“I want my life back…”
That´s what I kept thinking as I stood looking out at flowering bushes I had planted in the front garden. Just a few weeks ago I had found enormous pleasure and contentment in standing there just looking at them. Now all I could feel was a soul-churning melancholy. And I want to be able to walk past something that´s out of place, or go into a room that´s a bit too dark, witout it sending jitters and shudders through my nervous system.
Why? Nothing had changed. Depression is a hateful plague and a curse. It´s a thief that breaks into our life to steal it from us. But it´s a lie. It doesn´t change realities – only our feelings. We realize this if we can find the strength to say thanks for all the blessings we know we objectively have.

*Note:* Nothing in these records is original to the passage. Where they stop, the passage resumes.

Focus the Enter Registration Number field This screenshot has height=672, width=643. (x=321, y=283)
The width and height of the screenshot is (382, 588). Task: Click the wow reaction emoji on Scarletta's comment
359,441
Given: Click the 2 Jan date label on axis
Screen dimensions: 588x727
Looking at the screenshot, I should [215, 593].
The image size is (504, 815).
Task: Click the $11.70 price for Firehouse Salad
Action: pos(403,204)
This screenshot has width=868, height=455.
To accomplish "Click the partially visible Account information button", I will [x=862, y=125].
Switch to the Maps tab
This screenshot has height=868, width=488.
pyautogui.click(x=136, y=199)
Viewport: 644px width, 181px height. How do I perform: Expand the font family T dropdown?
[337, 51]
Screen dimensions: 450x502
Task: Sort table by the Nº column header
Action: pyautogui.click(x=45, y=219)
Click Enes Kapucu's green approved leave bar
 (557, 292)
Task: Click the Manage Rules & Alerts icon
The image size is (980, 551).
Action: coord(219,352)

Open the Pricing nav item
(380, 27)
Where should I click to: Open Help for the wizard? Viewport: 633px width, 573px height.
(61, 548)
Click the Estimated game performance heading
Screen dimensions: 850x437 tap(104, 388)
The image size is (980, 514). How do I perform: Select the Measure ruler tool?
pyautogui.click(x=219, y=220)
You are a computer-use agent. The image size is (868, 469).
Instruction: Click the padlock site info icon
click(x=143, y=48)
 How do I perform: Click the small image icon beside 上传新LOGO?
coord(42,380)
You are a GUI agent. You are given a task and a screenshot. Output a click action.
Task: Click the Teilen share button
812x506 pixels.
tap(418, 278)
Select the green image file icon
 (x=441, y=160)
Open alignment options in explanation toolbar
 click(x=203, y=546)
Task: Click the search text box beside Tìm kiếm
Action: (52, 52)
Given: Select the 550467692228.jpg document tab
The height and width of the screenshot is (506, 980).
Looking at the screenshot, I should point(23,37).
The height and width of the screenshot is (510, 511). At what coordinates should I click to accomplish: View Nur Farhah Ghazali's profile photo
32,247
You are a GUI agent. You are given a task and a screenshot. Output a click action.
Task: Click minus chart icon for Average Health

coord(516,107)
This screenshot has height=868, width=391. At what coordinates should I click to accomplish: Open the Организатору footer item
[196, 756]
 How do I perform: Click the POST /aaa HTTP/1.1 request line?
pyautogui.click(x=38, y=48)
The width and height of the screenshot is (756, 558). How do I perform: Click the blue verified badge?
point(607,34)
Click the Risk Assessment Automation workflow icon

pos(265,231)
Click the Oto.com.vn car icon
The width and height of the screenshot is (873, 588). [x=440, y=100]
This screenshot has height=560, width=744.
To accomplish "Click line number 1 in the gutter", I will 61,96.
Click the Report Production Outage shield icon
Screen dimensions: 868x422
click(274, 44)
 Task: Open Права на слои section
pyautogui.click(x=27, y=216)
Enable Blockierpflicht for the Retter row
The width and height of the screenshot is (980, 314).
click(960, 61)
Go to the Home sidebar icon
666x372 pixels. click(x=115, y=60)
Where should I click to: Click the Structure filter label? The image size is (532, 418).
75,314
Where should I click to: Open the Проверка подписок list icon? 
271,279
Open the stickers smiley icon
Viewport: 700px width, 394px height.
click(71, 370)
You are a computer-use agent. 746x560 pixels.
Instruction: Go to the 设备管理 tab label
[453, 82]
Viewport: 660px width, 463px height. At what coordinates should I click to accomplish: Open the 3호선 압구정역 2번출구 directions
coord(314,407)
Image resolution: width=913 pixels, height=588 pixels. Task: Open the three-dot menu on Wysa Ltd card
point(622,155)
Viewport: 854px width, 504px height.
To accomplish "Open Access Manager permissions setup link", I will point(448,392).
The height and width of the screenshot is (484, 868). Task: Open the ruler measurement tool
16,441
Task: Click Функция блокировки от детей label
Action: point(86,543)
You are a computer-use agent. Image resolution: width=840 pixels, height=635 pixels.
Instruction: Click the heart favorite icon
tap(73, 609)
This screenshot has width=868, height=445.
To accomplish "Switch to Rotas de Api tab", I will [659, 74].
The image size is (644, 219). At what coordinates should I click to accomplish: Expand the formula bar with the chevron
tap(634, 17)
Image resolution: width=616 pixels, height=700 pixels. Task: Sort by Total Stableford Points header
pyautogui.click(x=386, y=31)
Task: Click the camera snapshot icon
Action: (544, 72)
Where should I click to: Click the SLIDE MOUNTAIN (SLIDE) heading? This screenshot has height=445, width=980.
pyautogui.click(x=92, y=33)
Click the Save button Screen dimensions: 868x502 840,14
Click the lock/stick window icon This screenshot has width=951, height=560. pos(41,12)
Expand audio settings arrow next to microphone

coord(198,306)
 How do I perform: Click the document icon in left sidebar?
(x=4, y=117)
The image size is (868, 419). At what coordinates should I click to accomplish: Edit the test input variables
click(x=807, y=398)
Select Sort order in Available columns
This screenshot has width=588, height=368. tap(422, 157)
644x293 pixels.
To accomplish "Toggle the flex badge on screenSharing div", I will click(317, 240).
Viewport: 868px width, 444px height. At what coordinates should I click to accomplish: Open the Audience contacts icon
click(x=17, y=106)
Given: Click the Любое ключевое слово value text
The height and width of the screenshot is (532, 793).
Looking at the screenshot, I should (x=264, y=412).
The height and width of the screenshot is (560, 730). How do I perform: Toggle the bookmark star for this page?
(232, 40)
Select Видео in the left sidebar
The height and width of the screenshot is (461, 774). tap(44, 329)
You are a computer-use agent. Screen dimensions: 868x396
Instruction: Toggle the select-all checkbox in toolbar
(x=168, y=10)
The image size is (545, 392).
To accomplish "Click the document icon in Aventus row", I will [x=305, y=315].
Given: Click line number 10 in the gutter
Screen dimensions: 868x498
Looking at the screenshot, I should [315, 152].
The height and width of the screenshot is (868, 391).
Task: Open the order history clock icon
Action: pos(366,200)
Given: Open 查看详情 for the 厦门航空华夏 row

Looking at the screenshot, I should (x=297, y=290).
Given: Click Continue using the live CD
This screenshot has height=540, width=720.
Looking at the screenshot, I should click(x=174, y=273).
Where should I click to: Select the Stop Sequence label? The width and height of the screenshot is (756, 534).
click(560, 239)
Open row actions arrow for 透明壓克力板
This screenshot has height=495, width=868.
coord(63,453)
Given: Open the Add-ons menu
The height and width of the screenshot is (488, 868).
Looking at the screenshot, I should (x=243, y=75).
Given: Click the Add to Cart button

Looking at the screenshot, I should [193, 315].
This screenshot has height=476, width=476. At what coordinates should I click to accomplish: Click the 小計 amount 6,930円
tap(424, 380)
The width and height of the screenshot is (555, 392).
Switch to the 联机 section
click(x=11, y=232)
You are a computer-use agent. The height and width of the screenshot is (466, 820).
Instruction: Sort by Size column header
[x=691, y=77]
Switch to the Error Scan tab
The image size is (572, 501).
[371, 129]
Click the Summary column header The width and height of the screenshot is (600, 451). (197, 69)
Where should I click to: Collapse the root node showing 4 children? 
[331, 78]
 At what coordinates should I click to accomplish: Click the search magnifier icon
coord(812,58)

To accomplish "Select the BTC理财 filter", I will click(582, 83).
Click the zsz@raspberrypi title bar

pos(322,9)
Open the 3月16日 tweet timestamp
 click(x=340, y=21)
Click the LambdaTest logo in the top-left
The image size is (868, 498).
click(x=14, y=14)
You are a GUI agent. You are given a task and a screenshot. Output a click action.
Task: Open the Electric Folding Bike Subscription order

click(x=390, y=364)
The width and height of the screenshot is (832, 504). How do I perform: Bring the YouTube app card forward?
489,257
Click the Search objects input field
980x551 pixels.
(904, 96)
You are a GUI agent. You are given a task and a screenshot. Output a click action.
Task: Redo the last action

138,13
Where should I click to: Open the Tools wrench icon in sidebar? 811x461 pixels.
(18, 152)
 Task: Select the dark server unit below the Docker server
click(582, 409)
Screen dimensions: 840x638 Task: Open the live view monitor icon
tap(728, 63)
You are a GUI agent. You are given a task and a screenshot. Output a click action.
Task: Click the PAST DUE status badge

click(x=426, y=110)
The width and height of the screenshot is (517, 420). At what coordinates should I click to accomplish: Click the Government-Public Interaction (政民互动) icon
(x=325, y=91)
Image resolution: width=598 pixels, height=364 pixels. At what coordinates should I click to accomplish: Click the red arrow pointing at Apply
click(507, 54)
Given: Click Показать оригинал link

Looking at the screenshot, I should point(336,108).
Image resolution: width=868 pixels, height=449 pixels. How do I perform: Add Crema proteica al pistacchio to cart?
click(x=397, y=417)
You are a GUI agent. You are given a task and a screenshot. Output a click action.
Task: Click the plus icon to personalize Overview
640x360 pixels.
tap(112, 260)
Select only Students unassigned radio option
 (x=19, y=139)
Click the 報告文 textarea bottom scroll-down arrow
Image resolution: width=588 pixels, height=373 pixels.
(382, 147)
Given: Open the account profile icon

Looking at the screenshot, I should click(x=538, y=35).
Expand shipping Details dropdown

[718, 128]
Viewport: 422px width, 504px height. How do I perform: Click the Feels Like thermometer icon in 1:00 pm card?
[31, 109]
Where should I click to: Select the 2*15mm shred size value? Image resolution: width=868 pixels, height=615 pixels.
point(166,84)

Thankfully I´ve had only a few bouts of this illness in my life – and to be honest they were probably self inflicted (too much alcohol for too long?). Whatever… My system has crashed again. BUT THIS IS NOT MY LIFE. It is not how I am. I´m ill. I know I will get better. I will get my life back. I will enjoy life to the full!
Mantras are good at times like this: “I believe that I shall see the goodness of the Lord in the land of the living. Wait for the Lord. Be strong. Be brave.”
Sometimes you just have to wait, like recovering from any other illlness, days, weeks… and hope. And look after yourself in the meantime.